Led by Top Chef alum Lee Anne Wong, Koko Head Café is known for their inventive twists on some local classics, including the loco moco. Since they first opened in 2014, they have specialized in locally sourced, creative brunch fare. Koko Head Cafe has quickly become a community favorite, often with a line out the front door. They have received both local and national acclaim for their first-rate food. Their signature Koko Moko comes in a skillet, creating a crispy bottom layer of rice. The burger patty is made with local beef and topped with mushroom gravy and tempura kimchi. It’s a unique version you won’t find anywhere else.
Kapaʻa – Kauai
This place has been serving up hearty portions of good food, made with fresh and local ingredients since 1975. They are well known for their huge food portions. The loco moco is massive, and they offer several varieties, including some made with Kalua pork and corned beef. Their Ultimate Steak Moco is sure to get your attention. It’s three scoops of rice topped with steak, mushrooms, and onion gravy, and comes with your choice of toast or cornbread. They also offer a full coffee menu featuring house-made syrups and freshly roasted coffee from Kauai Roastery.
Kihei – Maui
Kihei Caffe was featured in Travel & Leisure’s “The Very Best Breakfast Spots in the U.S.” Located on the south shore of Maui, the Caffe captures the laid-back essence of Kihei Town. Their motto is simple: eat, talk, share, and eat some more! The doors open at 5 am for all you early risers who want to get a jump on the day. Their loco moco is well-known, and you can substitute fried rice or Kalua pork if you choose. The most unusual spin on the classic dish is their Irish Loco Moco. It’s a not-so-traditional Hawaiian breakfast of two eggs any style on Corned Beef Hash over a bowl of rice and topped with brown gravy.
Kihei – Maui
After closing its three locations in 2020 amidst the economic fallout of the COVID-19 pandemic, a reimagined Da Kitchen Café rose to take their place. They began operating from an unassuming, 1,000-square-foot space at Kīhei Center in May. This is a spot that is long beloved by both visitors and locals for their oversized portions of authentic island grinds. Their menu is a condensed version of its former self, but you can still find many of the pūpū and plate lunch offerings that earned the eatery an almost cult-like following. Chief among that menu, of course, is their loco moco.

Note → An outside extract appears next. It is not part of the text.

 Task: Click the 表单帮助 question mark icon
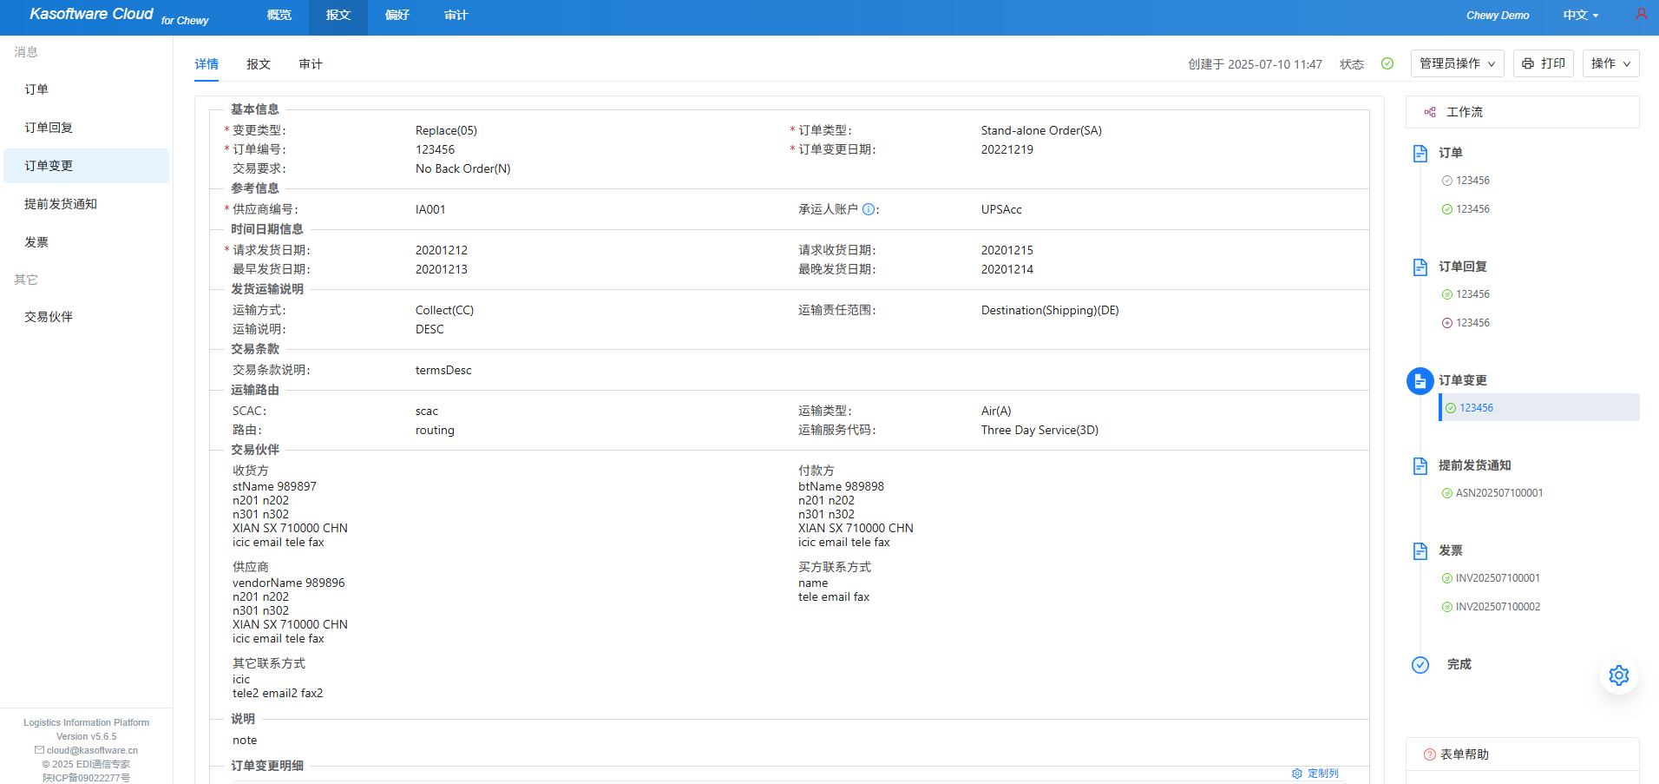click(x=1429, y=754)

With an array of awards and features, from The Ilima Award to Diners, Drive-Ins, and Dives, Da Kitchen’s focus is delivering high quality local food in generous portions.
Guieb Café is a family-owned and operated restaurant that opened in June 2020 in Honolulu and April 2021 in Wahiawa. Everything on their menu is served all day, so you can enjoy a ribeye steak in the morning or a benedict in the afternoon. As they are well known for their prime rib, they make a very special prime rib loco moco. Not only can you choose prime rib, but their Mauka & Makai Moco adds a surf-and-turf flair by pairing a crab cake with their traditional Wagyu beef patty.
Hilo – Hawaiʻi Island
Ken’s House of Pancakes opened its doors back in 1971 and became the first and only 24-hour business on the Eastside of the Big Island. This long-time local favorite has won many awards, including over 20 years in a row of the Tribune-Herald’s Readers Choice Best Breakfast of East Hawaii. Their spin on loco moco includes the “Sumo Size Loco Moco.” You better come hungry! This massive dish consists of two half-pound hamburger patties, six scoops of rice, three slices of spam, and three eggs, any style, all smothered in brown gravy.